### Work required
Write out again only the lines between the one with "Task: Click the HKD 120 price for 台中" and the end of the records below, both ends counted, and don't include the pictures.

·····

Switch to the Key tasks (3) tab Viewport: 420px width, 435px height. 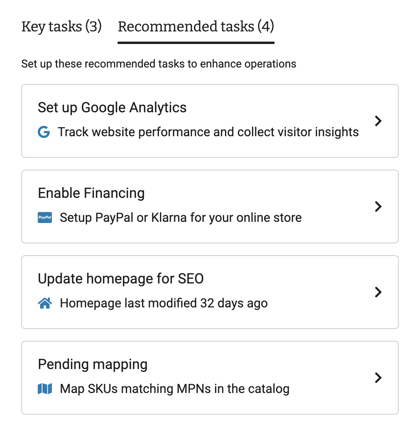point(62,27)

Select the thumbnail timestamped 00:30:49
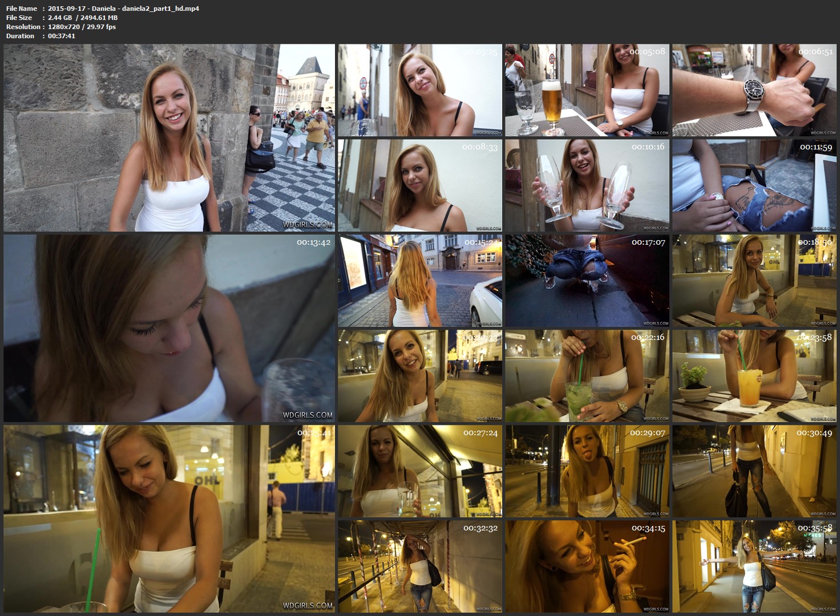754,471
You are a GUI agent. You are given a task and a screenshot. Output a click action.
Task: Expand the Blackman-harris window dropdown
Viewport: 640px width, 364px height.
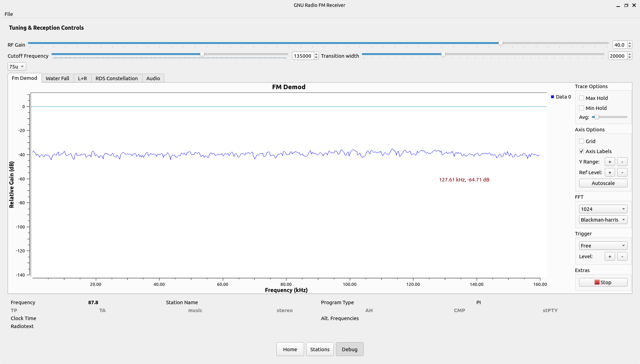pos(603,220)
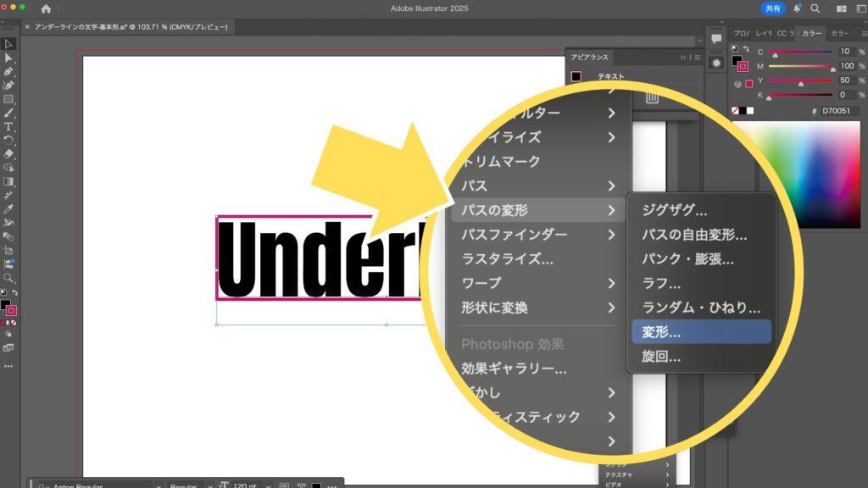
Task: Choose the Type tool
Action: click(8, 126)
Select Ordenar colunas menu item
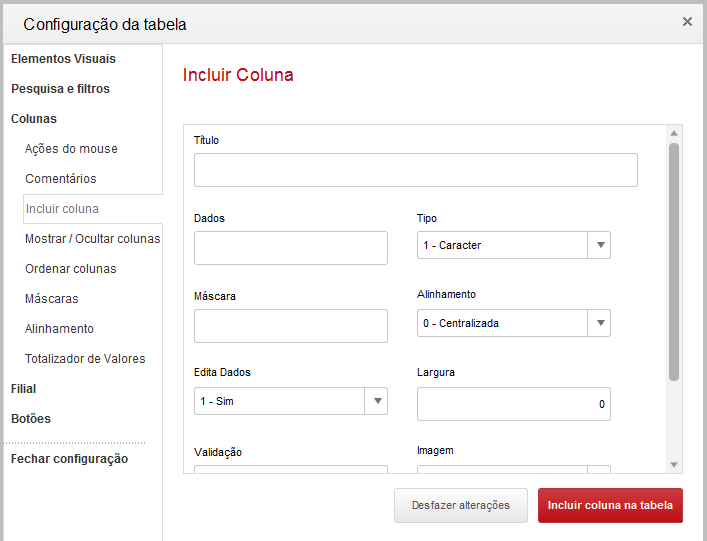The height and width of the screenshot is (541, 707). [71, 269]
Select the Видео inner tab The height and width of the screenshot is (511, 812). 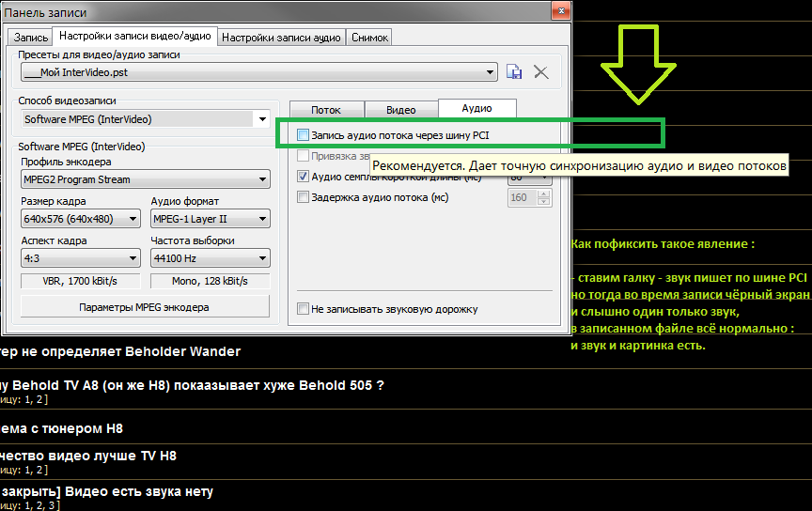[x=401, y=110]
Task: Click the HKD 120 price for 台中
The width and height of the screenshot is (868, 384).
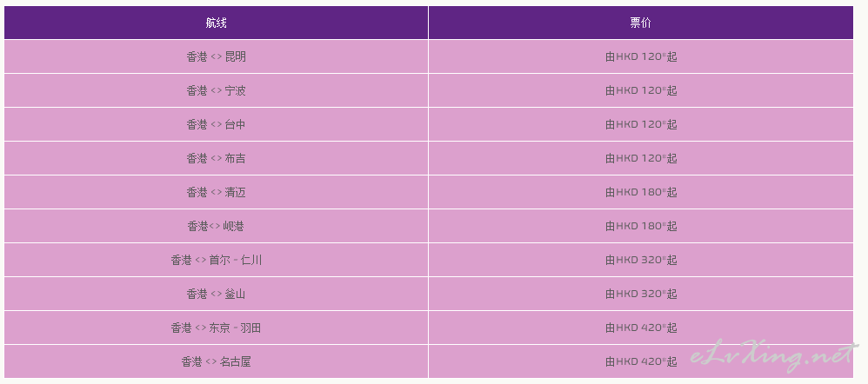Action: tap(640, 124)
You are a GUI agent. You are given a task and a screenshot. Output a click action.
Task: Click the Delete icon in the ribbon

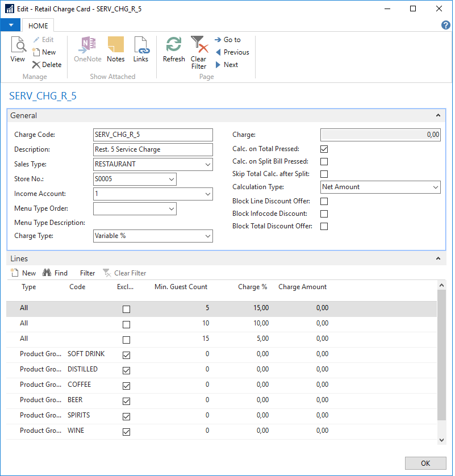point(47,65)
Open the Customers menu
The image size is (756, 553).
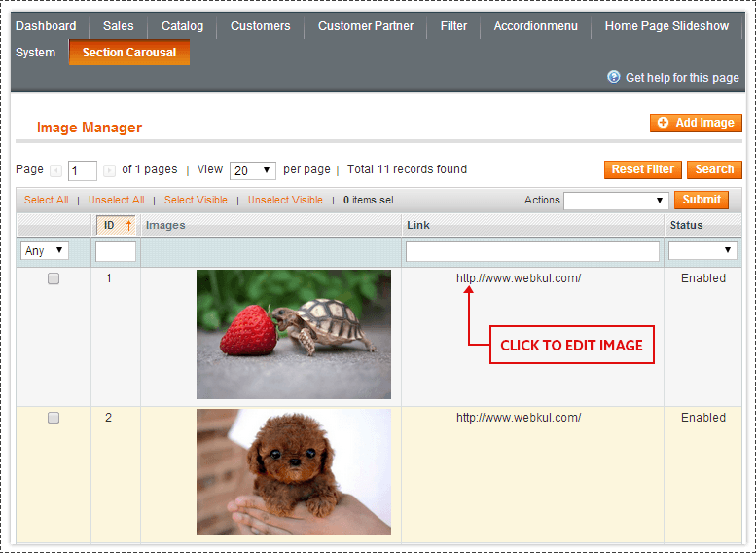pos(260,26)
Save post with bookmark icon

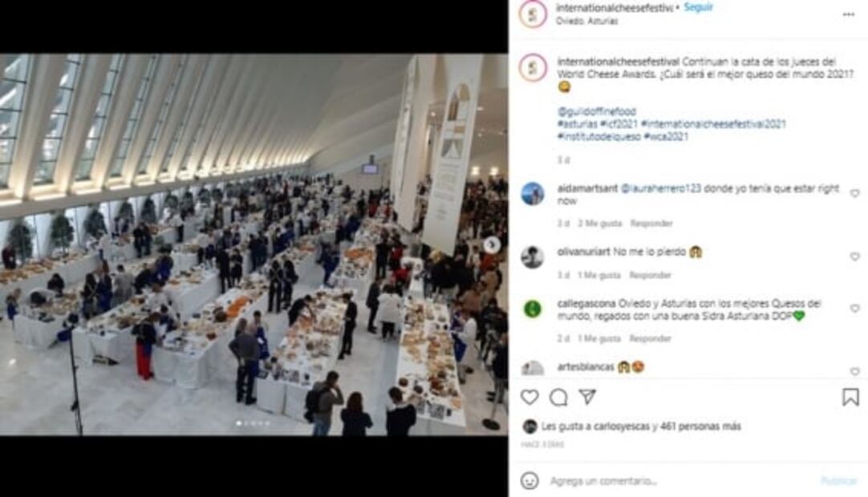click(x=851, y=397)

·····

### Response
Task: Click the HKD 120 price for 台中
The width and height of the screenshot is (868, 384).
Action: tap(640, 124)
You are a GUI agent. You are given a task and a screenshot. Output a click action.
Task: Click the Delete icon in the ribbon

point(47,65)
Open the Customers menu
The image size is (756, 553).
pos(260,26)
Save post with bookmark icon

click(x=851, y=397)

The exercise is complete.